▸ How to complete this task
Nothing in the entries may be dropped: restate them word for word.

[The input Boundary: Start]

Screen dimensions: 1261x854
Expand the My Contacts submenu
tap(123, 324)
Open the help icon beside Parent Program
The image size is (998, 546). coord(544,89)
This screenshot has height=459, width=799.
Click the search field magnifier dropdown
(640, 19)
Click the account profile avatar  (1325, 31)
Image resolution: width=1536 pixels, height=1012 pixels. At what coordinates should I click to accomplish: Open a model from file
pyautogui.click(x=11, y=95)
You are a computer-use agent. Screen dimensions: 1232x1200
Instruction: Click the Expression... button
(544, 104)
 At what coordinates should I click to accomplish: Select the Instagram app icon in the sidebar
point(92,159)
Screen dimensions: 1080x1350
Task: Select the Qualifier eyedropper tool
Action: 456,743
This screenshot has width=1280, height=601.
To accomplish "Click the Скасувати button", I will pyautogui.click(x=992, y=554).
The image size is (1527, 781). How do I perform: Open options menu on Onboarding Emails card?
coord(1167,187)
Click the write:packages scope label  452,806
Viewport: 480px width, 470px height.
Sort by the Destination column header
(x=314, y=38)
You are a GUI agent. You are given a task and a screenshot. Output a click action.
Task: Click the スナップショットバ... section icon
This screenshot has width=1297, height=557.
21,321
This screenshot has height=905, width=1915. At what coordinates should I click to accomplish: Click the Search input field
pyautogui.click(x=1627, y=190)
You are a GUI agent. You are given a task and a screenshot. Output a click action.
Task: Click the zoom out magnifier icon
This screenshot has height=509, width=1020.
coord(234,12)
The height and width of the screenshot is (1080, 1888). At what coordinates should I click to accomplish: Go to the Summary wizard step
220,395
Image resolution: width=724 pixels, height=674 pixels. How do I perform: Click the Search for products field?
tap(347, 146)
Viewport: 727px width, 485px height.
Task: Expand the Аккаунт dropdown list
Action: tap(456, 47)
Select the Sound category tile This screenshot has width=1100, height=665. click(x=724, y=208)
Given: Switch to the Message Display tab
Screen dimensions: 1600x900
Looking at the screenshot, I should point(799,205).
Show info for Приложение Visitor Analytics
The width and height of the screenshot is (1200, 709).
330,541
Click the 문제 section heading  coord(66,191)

[The input Boundary: End]

▸ Exercise solution
Screen dimensions: 1261x854
Expand the My Contacts submenu
tap(123, 324)
Open the help icon beside Parent Program
The image size is (998, 546). coord(544,89)
This screenshot has height=459, width=799.
Click the search field magnifier dropdown
(640, 19)
Click the account profile avatar  (1325, 31)
Image resolution: width=1536 pixels, height=1012 pixels. At what coordinates should I click to accomplish: Open a model from file
pyautogui.click(x=11, y=95)
You are a computer-use agent. Screen dimensions: 1232x1200
Instruction: Click the Expression... button
(544, 104)
 At what coordinates should I click to accomplish: Select the Instagram app icon in the sidebar
point(92,159)
Screen dimensions: 1080x1350
Task: Select the Qualifier eyedropper tool
Action: 456,743
This screenshot has width=1280, height=601.
To accomplish "Click the Скасувати button", I will pyautogui.click(x=992, y=554).
The image size is (1527, 781). How do I perform: Open options menu on Onboarding Emails card?
coord(1167,187)
Click the write:packages scope label  452,806
Viewport: 480px width, 470px height.
Sort by the Destination column header
(x=314, y=38)
You are a GUI agent. You are given a task and a screenshot. Output a click action.
Task: Click the スナップショットバ... section icon
This screenshot has width=1297, height=557.
21,321
This screenshot has height=905, width=1915. At what coordinates should I click to accomplish: Click the Search input field
pyautogui.click(x=1627, y=190)
You are a GUI agent. You are given a task and a screenshot. Output a click action.
Task: Click the zoom out magnifier icon
This screenshot has height=509, width=1020.
coord(234,12)
The height and width of the screenshot is (1080, 1888). At what coordinates should I click to accomplish: Go to the Summary wizard step
220,395
Image resolution: width=724 pixels, height=674 pixels. How do I perform: Click the Search for products field?
tap(347, 146)
Viewport: 727px width, 485px height.
Task: Expand the Аккаунт dropdown list
Action: tap(456, 47)
Select the Sound category tile This screenshot has width=1100, height=665. click(x=724, y=208)
Given: Switch to the Message Display tab
Screen dimensions: 1600x900
Looking at the screenshot, I should point(799,205).
Show info for Приложение Visitor Analytics
The width and height of the screenshot is (1200, 709).
330,541
Click the 문제 section heading  coord(66,191)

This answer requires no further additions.